DATA FOR THIS TASK »
>>>>

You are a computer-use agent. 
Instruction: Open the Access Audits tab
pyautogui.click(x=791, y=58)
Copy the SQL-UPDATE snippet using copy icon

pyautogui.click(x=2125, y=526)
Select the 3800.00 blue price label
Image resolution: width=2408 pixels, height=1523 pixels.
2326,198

<<<<

PROBLEM DETAILS »
When you respond, give the whole listing again exactly as written.

YOUR SOLUTION »
You are a computer-use agent. 
Instruction: Open the Access Audits tab
pyautogui.click(x=791, y=58)
Copy the SQL-UPDATE snippet using copy icon

pyautogui.click(x=2125, y=526)
Select the 3800.00 blue price label
Image resolution: width=2408 pixels, height=1523 pixels.
2326,198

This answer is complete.